# Corrosive Ammunition



## Militant_Tiger (Feb 23, 2004)

What is your cleaning routine for corrosive milsurp?


----------



## mr.trooper (Aug 3, 2004)

For corossive ammo?

1) swab bore and barrel wtih a copper whire brush to loosen particles

2) Coat a swab in Powder solvent and run it through

3) Wire brush again

4) run clean swabs through untill most of the gunk is out

5) Run a Hoppes "tornado" bore cleaning brush through it a few times

6) run oily swabs through it untill they come out with no brown/yellow/black
streaks on them

7) run one of those soft bushy cotton brushes(forgot the name) through it

8)Look up through the barrel at the light-bulb and watch the bore shimmer!

This is the method i use to keep my SKS in prestiene mechanical shape after firing 200+ rounds of Russian Surpluss through it (laquere coated 124gr. Soft points)


----------



## Militant_Tiger (Feb 23, 2004)

I was told that just cleaning like that wouldnt get the corrosive salts out, and that either ammonia or boiling water had to be used. Any other opinions?


----------



## mr.trooper (Aug 3, 2004)

Boiling water, and Amonia.....i think the amonia would be just as bad as the corrosive powder.

I KNOW the militarty doesnt stop to pour amonia or boiling water down their barrels.

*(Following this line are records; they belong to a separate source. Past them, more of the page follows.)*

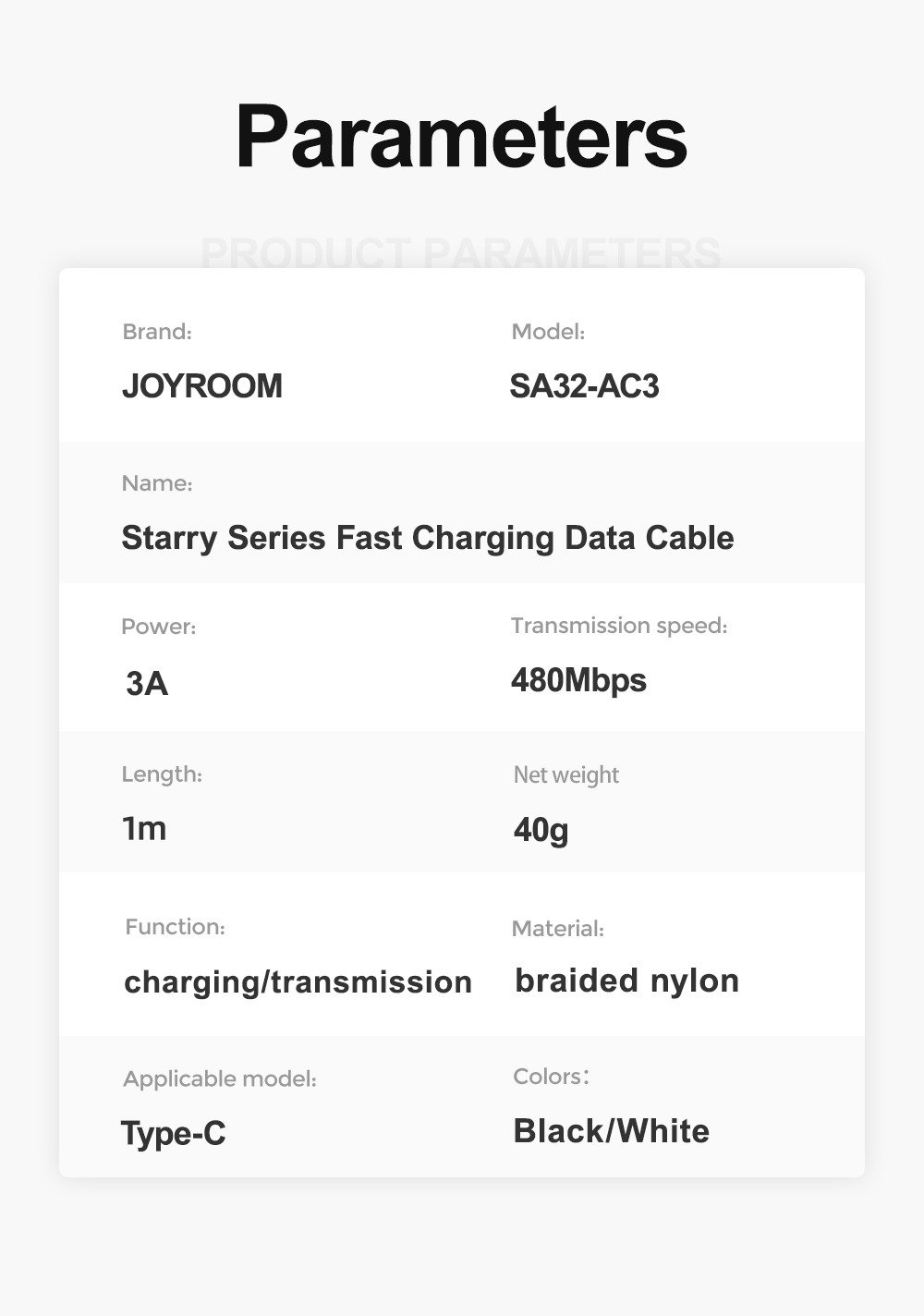
Task: Select the 480Mbps speed value
Action: (x=578, y=681)
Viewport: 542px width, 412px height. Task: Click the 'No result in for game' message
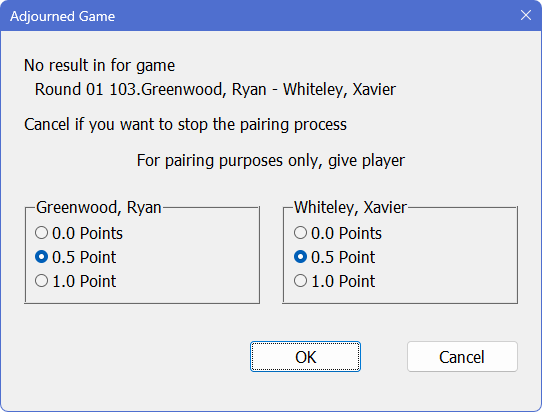pyautogui.click(x=99, y=65)
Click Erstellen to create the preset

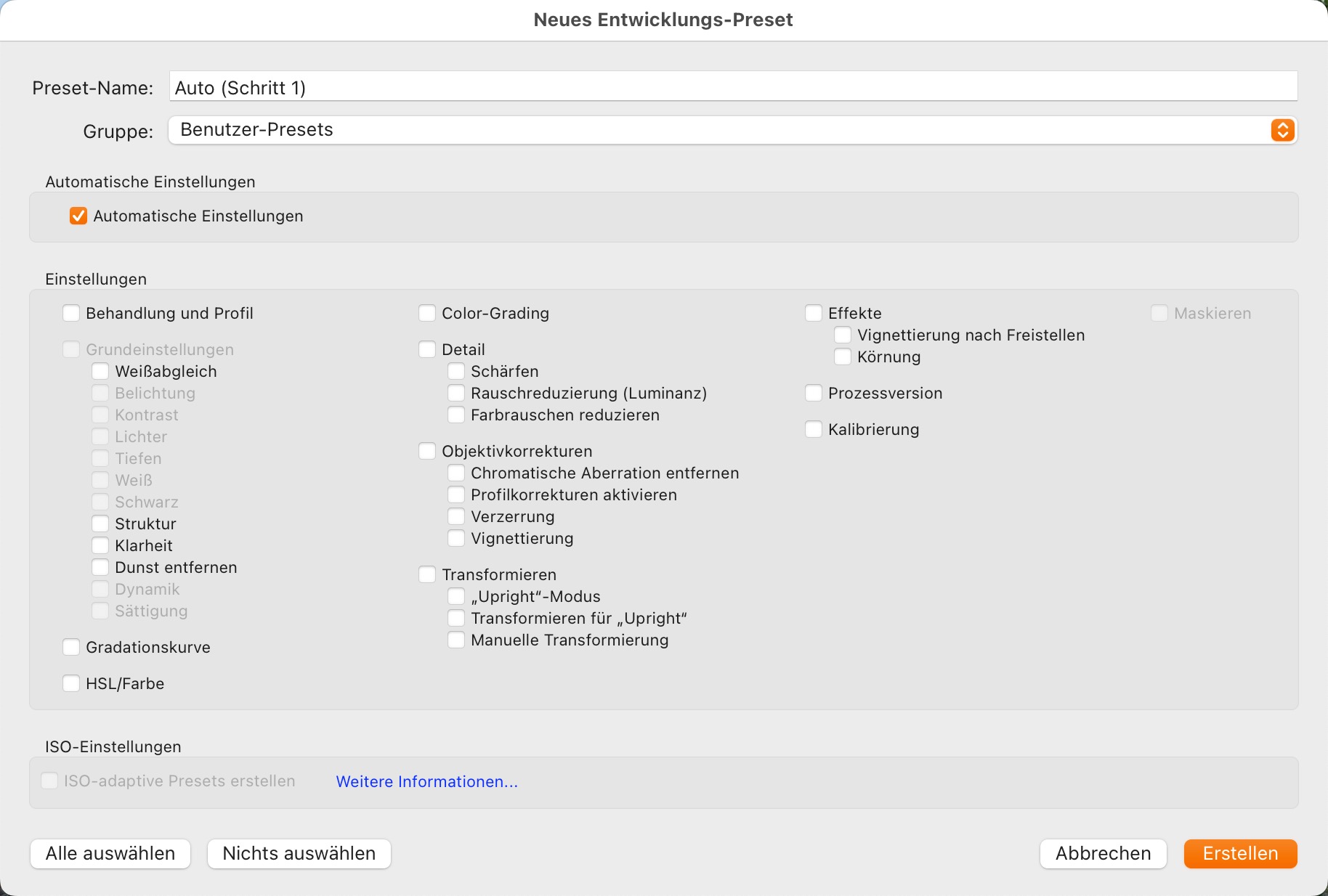(x=1240, y=854)
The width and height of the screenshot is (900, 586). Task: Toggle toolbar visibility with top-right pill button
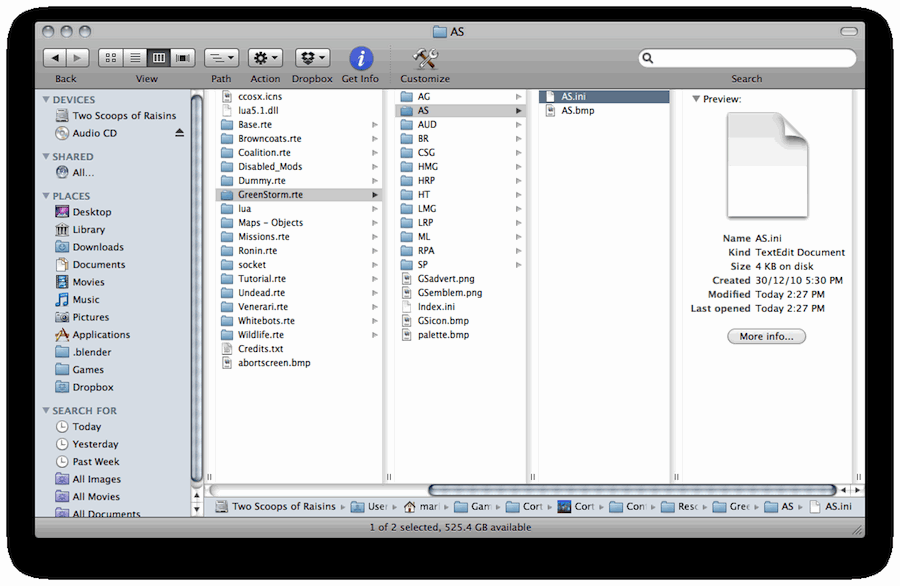coord(849,32)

Iv been firing at least 100 rounds through this gun eveory weekend for a good while now and not seen any ill efects. But who knows. the Crome lined barre probably has something to do with that.


----------



## Bobm (Aug 26, 2003)

Boiling water is a good way to clean a gun but it has to be boiling so that the metal gets so hot that the water evaporates then follow up with normal lubrication. We used it frequently to clean our M 16's when I was in the army.


----------



## Militant_Tiger (Feb 23, 2004)

What do you think about the diluted ammonia (or windex with ammonia) Bob?


----------



## Bobm (Aug 26, 2003)

I don't think it would harm anything but I don't know if it would help much either just try using real hot soapy water and scrub the heck out of it then rinse with clean hot water. You will know if its hot enough because the water will instantly evaporate once the gun metal get hot. then let it sit for a hour or so and re-lubricate. IF that doesn't work then try the ammonia. The key is rinsing it correctly and relubing.


----------